## Task prompt
Reproduce the following material verbatim, line for line.

_ _ _ _ _ _ _

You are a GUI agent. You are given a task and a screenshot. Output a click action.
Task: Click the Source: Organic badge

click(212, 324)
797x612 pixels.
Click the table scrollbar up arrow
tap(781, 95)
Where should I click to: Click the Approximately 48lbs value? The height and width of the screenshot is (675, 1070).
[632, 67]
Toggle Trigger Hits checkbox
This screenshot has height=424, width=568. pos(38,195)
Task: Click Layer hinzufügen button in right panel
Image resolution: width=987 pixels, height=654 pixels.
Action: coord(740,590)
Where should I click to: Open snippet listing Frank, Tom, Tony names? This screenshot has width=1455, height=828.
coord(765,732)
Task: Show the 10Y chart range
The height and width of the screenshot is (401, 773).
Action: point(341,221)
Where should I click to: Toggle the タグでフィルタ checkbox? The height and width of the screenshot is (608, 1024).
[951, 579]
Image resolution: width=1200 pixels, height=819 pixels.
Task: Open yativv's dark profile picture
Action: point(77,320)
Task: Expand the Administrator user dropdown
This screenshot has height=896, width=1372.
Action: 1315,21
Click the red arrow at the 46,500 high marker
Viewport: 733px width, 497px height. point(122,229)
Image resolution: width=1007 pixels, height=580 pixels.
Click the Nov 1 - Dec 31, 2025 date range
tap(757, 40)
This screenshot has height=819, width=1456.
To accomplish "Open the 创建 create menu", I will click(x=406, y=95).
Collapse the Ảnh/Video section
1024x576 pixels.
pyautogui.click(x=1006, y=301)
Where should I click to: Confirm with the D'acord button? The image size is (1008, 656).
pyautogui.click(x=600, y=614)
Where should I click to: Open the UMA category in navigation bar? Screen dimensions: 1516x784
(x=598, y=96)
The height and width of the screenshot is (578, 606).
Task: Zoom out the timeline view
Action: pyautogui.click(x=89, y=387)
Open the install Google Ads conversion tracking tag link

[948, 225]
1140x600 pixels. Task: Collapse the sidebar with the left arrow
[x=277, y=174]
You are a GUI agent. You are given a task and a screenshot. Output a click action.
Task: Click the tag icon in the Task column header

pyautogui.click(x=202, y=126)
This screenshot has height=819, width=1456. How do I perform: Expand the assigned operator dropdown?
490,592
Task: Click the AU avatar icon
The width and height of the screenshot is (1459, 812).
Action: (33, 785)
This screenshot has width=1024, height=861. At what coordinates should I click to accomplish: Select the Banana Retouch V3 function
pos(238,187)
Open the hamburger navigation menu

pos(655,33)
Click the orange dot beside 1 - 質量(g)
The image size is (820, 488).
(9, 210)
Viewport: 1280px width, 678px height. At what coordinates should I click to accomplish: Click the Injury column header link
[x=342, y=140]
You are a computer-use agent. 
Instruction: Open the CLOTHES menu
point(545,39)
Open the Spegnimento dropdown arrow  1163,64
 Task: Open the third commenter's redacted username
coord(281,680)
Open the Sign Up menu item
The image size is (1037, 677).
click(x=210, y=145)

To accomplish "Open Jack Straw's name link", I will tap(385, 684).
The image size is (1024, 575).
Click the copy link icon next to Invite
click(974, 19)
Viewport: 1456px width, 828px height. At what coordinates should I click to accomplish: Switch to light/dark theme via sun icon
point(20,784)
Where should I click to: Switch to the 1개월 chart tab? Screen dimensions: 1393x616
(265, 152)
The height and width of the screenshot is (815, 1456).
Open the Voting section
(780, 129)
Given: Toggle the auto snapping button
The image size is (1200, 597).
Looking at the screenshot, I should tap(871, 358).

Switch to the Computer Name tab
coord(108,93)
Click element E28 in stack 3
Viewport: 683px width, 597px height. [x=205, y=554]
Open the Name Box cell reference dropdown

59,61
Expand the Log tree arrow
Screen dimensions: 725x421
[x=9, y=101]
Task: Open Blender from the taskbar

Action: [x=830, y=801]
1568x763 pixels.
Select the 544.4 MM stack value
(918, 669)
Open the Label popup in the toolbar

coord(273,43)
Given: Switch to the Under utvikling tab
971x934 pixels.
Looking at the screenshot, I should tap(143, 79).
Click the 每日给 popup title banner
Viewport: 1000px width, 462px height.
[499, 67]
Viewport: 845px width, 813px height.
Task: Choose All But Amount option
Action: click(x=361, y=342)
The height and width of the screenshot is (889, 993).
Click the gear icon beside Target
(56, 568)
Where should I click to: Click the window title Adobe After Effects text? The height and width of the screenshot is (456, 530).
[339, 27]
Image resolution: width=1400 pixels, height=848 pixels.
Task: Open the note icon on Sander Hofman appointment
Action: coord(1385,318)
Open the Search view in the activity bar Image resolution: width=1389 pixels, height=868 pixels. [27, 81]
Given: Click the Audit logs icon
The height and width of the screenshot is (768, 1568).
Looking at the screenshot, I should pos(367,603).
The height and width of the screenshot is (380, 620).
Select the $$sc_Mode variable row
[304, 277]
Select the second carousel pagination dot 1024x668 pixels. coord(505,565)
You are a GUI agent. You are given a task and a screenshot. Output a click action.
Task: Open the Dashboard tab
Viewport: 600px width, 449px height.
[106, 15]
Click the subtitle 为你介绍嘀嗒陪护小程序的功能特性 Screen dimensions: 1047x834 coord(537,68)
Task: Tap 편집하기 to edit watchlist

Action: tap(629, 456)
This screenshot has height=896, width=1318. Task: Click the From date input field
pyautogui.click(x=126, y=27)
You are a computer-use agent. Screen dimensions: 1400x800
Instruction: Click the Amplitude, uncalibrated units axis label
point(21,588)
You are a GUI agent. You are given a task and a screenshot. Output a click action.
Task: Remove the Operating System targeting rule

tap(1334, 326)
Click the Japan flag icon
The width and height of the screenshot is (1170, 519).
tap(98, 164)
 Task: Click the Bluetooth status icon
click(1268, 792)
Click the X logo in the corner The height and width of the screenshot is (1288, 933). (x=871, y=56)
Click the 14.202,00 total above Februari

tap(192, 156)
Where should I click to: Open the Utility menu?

_ _ _ _ _ _ _

## Worked solution
You are a GUI agent. You are given a task and a screenshot. Output a click action.
Task: Click the Source: Organic badge

click(212, 324)
797x612 pixels.
Click the table scrollbar up arrow
tap(781, 95)
Where should I click to: Click the Approximately 48lbs value? The height and width of the screenshot is (675, 1070).
[632, 67]
Toggle Trigger Hits checkbox
This screenshot has height=424, width=568. pos(38,195)
Task: Click Layer hinzufügen button in right panel
Image resolution: width=987 pixels, height=654 pixels.
Action: coord(740,590)
Where should I click to: Open snippet listing Frank, Tom, Tony names? This screenshot has width=1455, height=828.
coord(765,732)
Task: Show the 10Y chart range
The height and width of the screenshot is (401, 773).
Action: point(341,221)
Where should I click to: Toggle the タグでフィルタ checkbox? The height and width of the screenshot is (608, 1024).
[951, 579]
Image resolution: width=1200 pixels, height=819 pixels.
Task: Open yativv's dark profile picture
Action: point(77,320)
Task: Expand the Administrator user dropdown
This screenshot has height=896, width=1372.
Action: 1315,21
Click the red arrow at the 46,500 high marker
Viewport: 733px width, 497px height. point(122,229)
Image resolution: width=1007 pixels, height=580 pixels.
Click the Nov 1 - Dec 31, 2025 date range
tap(757, 40)
This screenshot has height=819, width=1456.
To accomplish "Open the 创建 create menu", I will click(x=406, y=95).
Collapse the Ảnh/Video section
1024x576 pixels.
pyautogui.click(x=1006, y=301)
Where should I click to: Confirm with the D'acord button? The image size is (1008, 656).
pyautogui.click(x=600, y=614)
Where should I click to: Open the UMA category in navigation bar? Screen dimensions: 1516x784
(x=598, y=96)
The height and width of the screenshot is (578, 606).
Task: Zoom out the timeline view
Action: pyautogui.click(x=89, y=387)
Open the install Google Ads conversion tracking tag link

[948, 225]
1140x600 pixels. Task: Collapse the sidebar with the left arrow
[x=277, y=174]
You are a GUI agent. You are given a task and a screenshot. Output a click action.
Task: Click the tag icon in the Task column header

pyautogui.click(x=202, y=126)
This screenshot has height=819, width=1456. How do I perform: Expand the assigned operator dropdown?
490,592
Task: Click the AU avatar icon
The width and height of the screenshot is (1459, 812).
Action: (33, 785)
This screenshot has width=1024, height=861. At what coordinates should I click to accomplish: Select the Banana Retouch V3 function
pos(238,187)
Open the hamburger navigation menu

pos(655,33)
Click the orange dot beside 1 - 質量(g)
The image size is (820, 488).
(9, 210)
Viewport: 1280px width, 678px height. At what coordinates should I click to accomplish: Click the Injury column header link
[x=342, y=140]
You are a computer-use agent. 
Instruction: Open the CLOTHES menu
point(545,39)
Open the Spegnimento dropdown arrow  1163,64
 Task: Open the third commenter's redacted username
coord(281,680)
Open the Sign Up menu item
The image size is (1037, 677).
click(x=210, y=145)

To accomplish "Open Jack Straw's name link", I will tap(385, 684).
The image size is (1024, 575).
Click the copy link icon next to Invite
click(974, 19)
Viewport: 1456px width, 828px height. At what coordinates should I click to accomplish: Switch to light/dark theme via sun icon
point(20,784)
Where should I click to: Switch to the 1개월 chart tab? Screen dimensions: 1393x616
(265, 152)
The height and width of the screenshot is (815, 1456).
Open the Voting section
(780, 129)
Given: Toggle the auto snapping button
The image size is (1200, 597).
Looking at the screenshot, I should tap(871, 358).

Switch to the Computer Name tab
coord(108,93)
Click element E28 in stack 3
Viewport: 683px width, 597px height. [x=205, y=554]
Open the Name Box cell reference dropdown

59,61
Expand the Log tree arrow
Screen dimensions: 725x421
[x=9, y=101]
Task: Open Blender from the taskbar

Action: [x=830, y=801]
1568x763 pixels.
Select the 544.4 MM stack value
(918, 669)
Open the Label popup in the toolbar

coord(273,43)
Given: Switch to the Under utvikling tab
971x934 pixels.
Looking at the screenshot, I should tap(143, 79).
Click the 每日给 popup title banner
Viewport: 1000px width, 462px height.
[499, 67]
Viewport: 845px width, 813px height.
Task: Choose All But Amount option
Action: click(x=361, y=342)
The height and width of the screenshot is (889, 993).
Click the gear icon beside Target
(56, 568)
Where should I click to: Click the window title Adobe After Effects text? The height and width of the screenshot is (456, 530).
[339, 27]
Image resolution: width=1400 pixels, height=848 pixels.
Task: Open the note icon on Sander Hofman appointment
Action: coord(1385,318)
Open the Search view in the activity bar Image resolution: width=1389 pixels, height=868 pixels. [27, 81]
Given: Click the Audit logs icon
The height and width of the screenshot is (768, 1568).
Looking at the screenshot, I should pos(367,603).
The height and width of the screenshot is (380, 620).
Select the $$sc_Mode variable row
[304, 277]
Select the second carousel pagination dot 1024x668 pixels. coord(505,565)
You are a GUI agent. You are given a task and a screenshot. Output a click action.
Task: Open the Dashboard tab
Viewport: 600px width, 449px height.
[106, 15]
Click the subtitle 为你介绍嘀嗒陪护小程序的功能特性 Screen dimensions: 1047x834 coord(537,68)
Task: Tap 편집하기 to edit watchlist

Action: tap(629, 456)
This screenshot has height=896, width=1318. Task: Click the From date input field
pyautogui.click(x=126, y=27)
You are a computer-use agent. Screen dimensions: 1400x800
Instruction: Click the Amplitude, uncalibrated units axis label
point(21,588)
You are a GUI agent. You are given a task and a screenshot. Output a click action.
Task: Remove the Operating System targeting rule

tap(1334, 326)
Click the Japan flag icon
The width and height of the screenshot is (1170, 519).
tap(98, 164)
 Task: Click the Bluetooth status icon
click(1268, 792)
Click the X logo in the corner The height and width of the screenshot is (1288, 933). (x=871, y=56)
Click the 14.202,00 total above Februari

tap(192, 156)
Where should I click to: Open the Utility menu?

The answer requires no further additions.